Have you considered how you would manage if a fire or other disaster damaged your business premises? To quickly resume business after a disaster, business interruption insurance is key. Here are a few things you should know about this essential coverage:
- Business interruption insurance makes it possible for you to quickly resume business activities in the event of a disaster.
- Business interruption typically covers loss of income and continued business operation expenses.
- There is generally a 48-hour waiting period after the loss before coverage is effective.
There are typically three types of business interruption insurance.*
- Business Income Coverage. This coverage will compensate you for lost income if your business suffers a property loss or damage from a covered peril such as windstorm or fire. Your business will be covered, after a brief waiting period, until restoration of the lost or damaged property is complete. In addition, the policy will cover operating expenses, such as utilities, that continue even when your business has temporarily halted activity.
- Extra Expense Coverage. During the restoration period following a loss, you may incur extra expenses to keep your business operating. Extra expense coverage reimburses your company for a reasonable sum of money that it spends over and above the normal operating expenses to avoid having to shut down during the restoration period. Extra expense coverage may also cover payroll to key employees so that you may retain them as employees.
- Contingent Business Interruption Insurance. This policy will reimburse your company for its expenses and lost profits when it can’t operate because a disaster has struck a supplier or manufacturer. For example, a massive earthquake and tsunami that occurs in Japan will lead to supply chain disruptions around the world. Companies who are affected by a supply chain disruption of this nature can use this coverage to reimburse expenses and lost profits during any resulting shipment delays.
Think about the amount of time you will need to get your business back up and running, and consult with your agent to make sure your limits are sufficient.

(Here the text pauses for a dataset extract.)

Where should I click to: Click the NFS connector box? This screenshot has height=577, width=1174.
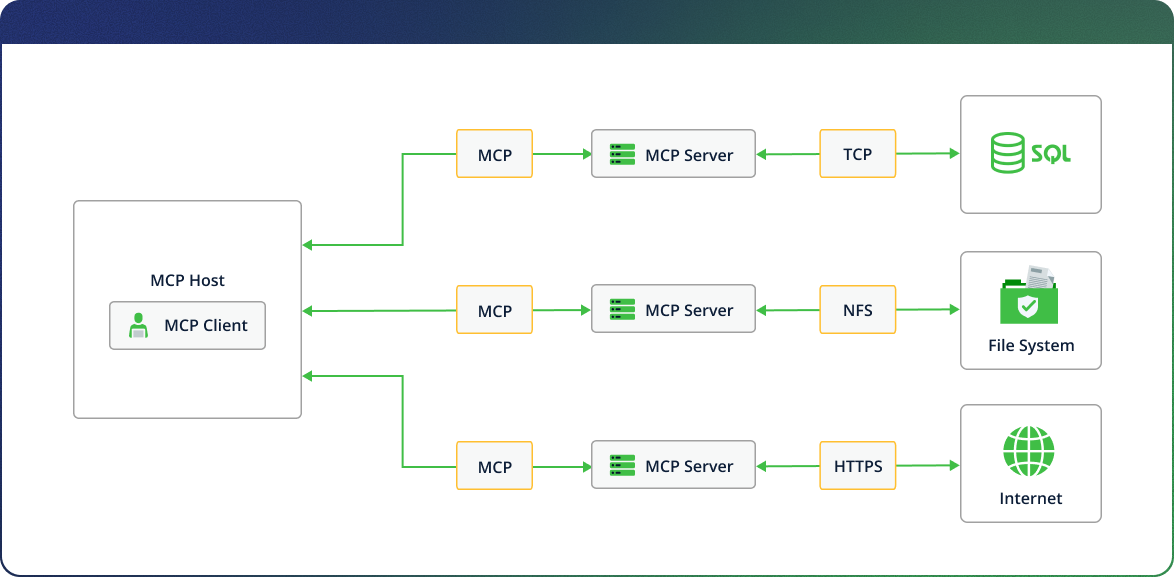[x=857, y=309]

Implementing a Business Recovery Plan
In addition to securing business interruption insurance, it is important to have a plan in place to execute the recovery of your business in the event of a disaster. Here are some tips for developing a plan:
Client Retention Plan. Decide on a communications strategy to prevent loss of customers. Post notices outside your premises; contact clients by phone, e-mail, or regular mail; place a notice on your website, on your social media profiles, and in local newspapers.
Back-up Resources. Consider the resources you may need during an emergency. Do you need a back-up source of power? Do you have a back-up communications system?
Keep Duplicate Records. Keep copies of the following information in a safe deposit box or off-site location:
- A list of all employees, key customers, and vendors, along with contact numbers.
- Insurance policies and agent contact information.
- Back-up of electronic data.
- Inventories of equipment, computer software/hardware, and furniture.
- A list of emergency vendors, like plumbers and restoration contractors.
- Copies of essential business policies, plans, and agreements.
- Photographs of the business and assets, both inside and out.
Business-to-Business Coordination. Even if your business escapes the physical damage of a disaster, your operations may suffer significant losses due to the inability of suppliers to deliver goods or services or from a reduction in customers. Communicate with your suppliers and markets (especially if they are selling to a business as a supplier) about their disaster preparedness and recovery plans so everyone is prepared.
Protect Your Building. Conduct regular inspections of your business property to identify potential hazards. Look for signs of defective electrical wiring, leaky gas connections, and structural defects. By identifying hazards ahead of time and making necessary repairs, you can reduce the threat of injury or death and minimize property damage in the event of a disaster.
Continued Business Activity. Identify critical business activities and the resources needed to support them. If you cannot afford to shut down your operations, even temporarily, determine what you would require to run the business at another location.
For guidance on generating your business recovery plan, check out the Business Recovery Checklist at www.fema.gov.
*Note: Damage due to flood is excluded from most property policies.